In the interests of clarifying what became a far more contentious issue than I would have ever imagined, let me describe briefly why I thought we should retain AQL’s independence at the spec level from any particular model.
Let’s say we have two models, openEHR RM and Acme RM, a model of some company structures. To let an AQL processor know where the logical CONTAINment relations are, the processor needs some model information. It could interrogate a meta-model, but let’s say we don’t want to provide a whole meta-model (although, we already have it, implemented and in use…), so we provide a simple graph of CONTAINS relations, like so:
// openEHR RM CONTAINS relations
source target
--------- --------
EHR COMPOSITION
COMPOSITION SECTION
COMPOSITION OBSERVATION
COMPOSITION EVALUATION
COMPOSITION INSTRUCTION
COMPOSITION ACTION
SECTION CLUSTER
OBSERVATION CLUSTER
CLUSTER ELEMENT
etc
-------------------------
// ACME IM CONTAINS relations
source target
--------- --------
COMPANY ORG_UNIT
ORG_UNIT ORG_UNIT
ORG_UNIT ASSET
ORG_UNIT ITEM
ASSET ITEM
etc
------------------------
Now, for an AQL query to be checked, the above table just needs to be looked up for whatever the info model at hand is. Clearly, more simple info can be added, e.g. cardinality, ref type etc:
// openEHR RM CONTAINS relations
source target cardinality ref_type
--------- -------- ----------- --------
EHR COMPOSITION * IND
COMPOSITION SECTION * DIR
COMPOSITION OBSERVATION * DIR
etc
--------------------------
// ACME IM CONTAINS relations
source target cardinality ref_type
--------- -------- ----------- --------
COMPANY ORG_UNIT 1 IND
ORG_UNIT ORG_UNIT * IND
ORG_UNIT ASSET * DIR
etc
Now, in terms of implementation, let’s say AQL processor AQL-A runs over a certain RDBMS with a particular schema for openEHR RM, and another for Acme IM. Let’s say it converts AQL queries to SQL queries. It’s going to need to know what SQL to use to get a COMPOSITION for an EHR, i.e. to traverse the EHR indirect ref; same for the indirect refs in the ACME model.

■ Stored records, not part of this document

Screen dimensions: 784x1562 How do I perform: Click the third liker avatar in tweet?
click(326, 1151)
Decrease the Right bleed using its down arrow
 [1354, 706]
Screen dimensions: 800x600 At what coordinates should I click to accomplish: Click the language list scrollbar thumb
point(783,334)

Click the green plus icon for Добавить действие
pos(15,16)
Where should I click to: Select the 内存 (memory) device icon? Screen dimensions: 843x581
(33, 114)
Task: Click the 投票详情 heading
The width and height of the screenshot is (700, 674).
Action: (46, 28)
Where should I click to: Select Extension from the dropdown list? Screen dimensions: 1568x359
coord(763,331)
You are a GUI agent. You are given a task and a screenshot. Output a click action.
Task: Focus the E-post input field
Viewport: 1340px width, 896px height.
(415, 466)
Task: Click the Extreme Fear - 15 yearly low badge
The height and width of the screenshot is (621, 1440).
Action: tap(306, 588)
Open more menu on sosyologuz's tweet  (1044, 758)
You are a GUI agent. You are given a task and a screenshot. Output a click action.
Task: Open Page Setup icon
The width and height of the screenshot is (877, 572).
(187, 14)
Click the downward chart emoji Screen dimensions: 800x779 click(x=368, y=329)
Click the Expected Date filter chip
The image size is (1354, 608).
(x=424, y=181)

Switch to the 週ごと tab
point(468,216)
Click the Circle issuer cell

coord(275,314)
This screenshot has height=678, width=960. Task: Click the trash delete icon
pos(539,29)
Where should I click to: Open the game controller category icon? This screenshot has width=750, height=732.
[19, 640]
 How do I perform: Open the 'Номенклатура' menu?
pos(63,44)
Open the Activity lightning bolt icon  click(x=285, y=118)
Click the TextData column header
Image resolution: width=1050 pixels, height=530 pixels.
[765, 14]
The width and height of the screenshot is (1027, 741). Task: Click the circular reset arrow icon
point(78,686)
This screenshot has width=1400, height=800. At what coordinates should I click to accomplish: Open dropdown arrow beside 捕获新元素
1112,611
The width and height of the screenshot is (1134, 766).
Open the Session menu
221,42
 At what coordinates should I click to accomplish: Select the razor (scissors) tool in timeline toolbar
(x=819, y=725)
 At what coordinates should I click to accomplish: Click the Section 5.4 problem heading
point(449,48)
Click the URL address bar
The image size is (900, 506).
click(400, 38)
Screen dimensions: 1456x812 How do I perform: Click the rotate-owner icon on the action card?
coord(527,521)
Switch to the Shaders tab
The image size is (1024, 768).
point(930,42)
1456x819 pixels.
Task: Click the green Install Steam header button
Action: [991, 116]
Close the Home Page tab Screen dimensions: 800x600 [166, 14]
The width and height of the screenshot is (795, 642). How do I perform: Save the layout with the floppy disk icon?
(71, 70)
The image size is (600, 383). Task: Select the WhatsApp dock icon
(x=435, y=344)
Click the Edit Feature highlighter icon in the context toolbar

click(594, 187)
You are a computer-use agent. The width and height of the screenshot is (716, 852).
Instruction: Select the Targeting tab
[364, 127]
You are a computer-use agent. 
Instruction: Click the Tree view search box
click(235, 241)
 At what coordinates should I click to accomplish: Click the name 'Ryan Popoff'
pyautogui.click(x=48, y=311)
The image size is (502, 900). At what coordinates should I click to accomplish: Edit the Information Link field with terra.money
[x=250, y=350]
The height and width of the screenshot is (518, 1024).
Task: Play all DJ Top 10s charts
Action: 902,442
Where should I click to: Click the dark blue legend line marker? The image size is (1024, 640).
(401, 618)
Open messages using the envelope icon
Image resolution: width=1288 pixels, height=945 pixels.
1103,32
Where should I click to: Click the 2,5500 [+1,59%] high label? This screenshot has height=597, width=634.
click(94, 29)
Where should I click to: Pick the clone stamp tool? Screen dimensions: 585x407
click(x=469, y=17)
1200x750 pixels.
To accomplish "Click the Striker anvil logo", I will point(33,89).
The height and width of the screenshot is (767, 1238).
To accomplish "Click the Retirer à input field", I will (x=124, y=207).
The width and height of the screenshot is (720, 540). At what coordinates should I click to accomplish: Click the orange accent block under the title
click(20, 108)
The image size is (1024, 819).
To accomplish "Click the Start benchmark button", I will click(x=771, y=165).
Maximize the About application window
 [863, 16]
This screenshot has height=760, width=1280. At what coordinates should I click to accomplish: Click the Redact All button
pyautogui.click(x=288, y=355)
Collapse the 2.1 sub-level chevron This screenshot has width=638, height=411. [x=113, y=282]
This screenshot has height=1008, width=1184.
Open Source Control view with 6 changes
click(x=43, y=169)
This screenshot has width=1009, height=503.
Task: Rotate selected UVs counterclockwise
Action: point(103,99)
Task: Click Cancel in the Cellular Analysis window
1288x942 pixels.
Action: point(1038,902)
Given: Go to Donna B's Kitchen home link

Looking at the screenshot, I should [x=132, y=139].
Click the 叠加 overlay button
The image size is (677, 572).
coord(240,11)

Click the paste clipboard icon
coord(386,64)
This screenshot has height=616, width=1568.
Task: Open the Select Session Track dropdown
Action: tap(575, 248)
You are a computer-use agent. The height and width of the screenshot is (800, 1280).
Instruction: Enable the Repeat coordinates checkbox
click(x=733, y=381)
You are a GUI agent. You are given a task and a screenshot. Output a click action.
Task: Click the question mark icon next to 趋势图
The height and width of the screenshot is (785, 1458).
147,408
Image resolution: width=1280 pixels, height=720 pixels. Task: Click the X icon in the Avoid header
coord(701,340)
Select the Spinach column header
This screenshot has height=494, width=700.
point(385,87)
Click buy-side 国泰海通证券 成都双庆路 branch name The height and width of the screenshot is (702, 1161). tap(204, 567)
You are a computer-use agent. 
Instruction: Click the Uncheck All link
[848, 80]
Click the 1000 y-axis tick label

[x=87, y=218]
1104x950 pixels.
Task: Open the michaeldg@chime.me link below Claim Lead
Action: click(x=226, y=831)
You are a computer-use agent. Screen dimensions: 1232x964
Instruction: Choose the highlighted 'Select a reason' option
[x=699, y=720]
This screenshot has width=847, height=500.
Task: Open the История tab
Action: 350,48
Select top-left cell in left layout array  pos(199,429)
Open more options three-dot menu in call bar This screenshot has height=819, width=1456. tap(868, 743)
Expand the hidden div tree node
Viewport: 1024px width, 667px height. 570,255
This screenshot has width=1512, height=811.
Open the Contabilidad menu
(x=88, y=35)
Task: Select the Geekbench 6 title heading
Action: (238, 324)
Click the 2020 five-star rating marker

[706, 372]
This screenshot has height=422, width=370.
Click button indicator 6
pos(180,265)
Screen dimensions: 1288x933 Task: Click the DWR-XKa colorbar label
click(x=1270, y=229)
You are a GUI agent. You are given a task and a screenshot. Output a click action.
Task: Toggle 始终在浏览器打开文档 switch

Assuming a 3NF schema for the moment, it will need to know something like the following SQL for the AQL EHR[id=$id] CONTAINS c
, where c is a
COMPOSITION`:
SELECT id // assume we get the id, not the object
FROM Composition
WHERE ehr_id = $id
or similar. A super-efficient schema might be non-3NF, and the above could be quite different, but you get the idea. So the AQL back-end will need whole bunch of things like this (many of which could actually be inferred from the schema…).
AQL-B implementation or binding will have a whole lot of different mappings.
The AQL spec needs to know nothing of this, there just needs to be a way of converting each logical relation to its concrete queries. If we were using a graph DB, then it will be some kind of API calls.
So as far as I can see, in principle the ability to query Containment graph meta-model info is all that needs to be mentioned in the AQL spec. Being able to query a full meta-model would provide a bit more power, but might not be that useful.
The correct graph Containment table for openEHR and any other RM would of course in reality be generated from a true meta-model representation (assuming such was available), such as we have in BMM. I could write the generator in ADL workbench or in Archie in an hour or two. It could also be added to the code in the UML extractor. But it would also be easy to write by hand.
Doing something like the above seems simple and practical to me, and why I don’t see any argument to create a direct dependency from AQL to openEHR RM. I’m sorry if I made that point too forcefully on the other thread.
If someone does have an argument as to why this or an equivalent simple approach will not work, I’d be very happy to hear it.